Property	Description
SSHAuthMode	The authentication method used when establishing an SSH Tunnel to the service.
SSHClientCert	A certificate to be used for authenticating the SSHUser.
SSHClientCertPassword	The password of the SSHClientCert key if it has one.
SSHClientCertSubject	The subject of the SSH client certificate.
SSHClientCertType	The type of SSHClientCert private key.
SSHUser	The SSH user.
SSHPassword	The SSH password.

The authentication method used when establishing an SSH Tunnel to the service.

Possible Values

None, Password, Public_Key

Data Type

string

Default Value

"Password"

Remarks

• None: No authentication is performed. The current SSHUser value is ignored, and the connection is logged in as anonymous.
• Password: The Cloud uses the values of SSHUser and SSHPassword to authenticate the user.
• Public_Key: The Cloud uses the values of SSHUser and SSHClientCert to authenticate the user.
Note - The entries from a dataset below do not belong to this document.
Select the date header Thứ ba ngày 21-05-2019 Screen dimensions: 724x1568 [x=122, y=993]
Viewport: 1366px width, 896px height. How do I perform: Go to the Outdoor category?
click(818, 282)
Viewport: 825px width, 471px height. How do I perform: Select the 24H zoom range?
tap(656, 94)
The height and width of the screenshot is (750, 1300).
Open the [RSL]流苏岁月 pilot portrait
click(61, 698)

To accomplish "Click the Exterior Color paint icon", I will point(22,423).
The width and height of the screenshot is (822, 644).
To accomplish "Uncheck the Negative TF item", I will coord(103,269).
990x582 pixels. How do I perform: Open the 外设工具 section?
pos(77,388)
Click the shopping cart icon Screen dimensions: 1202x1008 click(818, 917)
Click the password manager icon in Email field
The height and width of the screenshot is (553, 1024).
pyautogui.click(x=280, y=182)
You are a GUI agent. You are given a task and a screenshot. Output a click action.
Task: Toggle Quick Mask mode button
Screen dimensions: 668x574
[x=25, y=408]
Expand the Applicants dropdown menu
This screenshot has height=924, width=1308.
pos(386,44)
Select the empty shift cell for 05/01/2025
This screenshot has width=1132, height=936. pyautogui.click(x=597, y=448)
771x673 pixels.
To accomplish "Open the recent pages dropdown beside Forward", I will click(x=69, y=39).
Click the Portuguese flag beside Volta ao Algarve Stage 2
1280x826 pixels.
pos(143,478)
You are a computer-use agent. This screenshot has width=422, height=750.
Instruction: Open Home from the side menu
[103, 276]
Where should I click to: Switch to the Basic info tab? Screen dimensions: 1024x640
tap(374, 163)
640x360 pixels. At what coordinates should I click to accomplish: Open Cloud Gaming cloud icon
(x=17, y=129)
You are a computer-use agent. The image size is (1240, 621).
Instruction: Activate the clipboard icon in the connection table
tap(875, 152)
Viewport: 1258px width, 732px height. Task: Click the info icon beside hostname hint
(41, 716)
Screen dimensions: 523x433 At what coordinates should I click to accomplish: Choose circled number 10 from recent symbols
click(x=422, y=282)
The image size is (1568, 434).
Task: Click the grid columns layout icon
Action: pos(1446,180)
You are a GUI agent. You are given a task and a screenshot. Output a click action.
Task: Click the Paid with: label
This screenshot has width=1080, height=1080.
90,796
SSHClientCert must have a private key available for this authentication method to succeed.

A certificate to be used for authenticating the SSHUser.

Data Type

string

Default Value

""

Remarks

SSHClientCert must contain a valid private key in order to use public key authentication. A public key is optional, if one is not included then the Cloud generates it from the private key. The Cloud sends the public key to the server and the connection is allowed if the user has authorized the public key.

The SSHClientCertType field specifies the type of the key store specified by SSHClientCert. If the store is password protected, specify the password in SSHClientCertPassword.

Some types of key stores are containers which may include multiple keys. By default the Cloud will select the first key in the store, but you can specify a specific key using SSHClientCertSubject.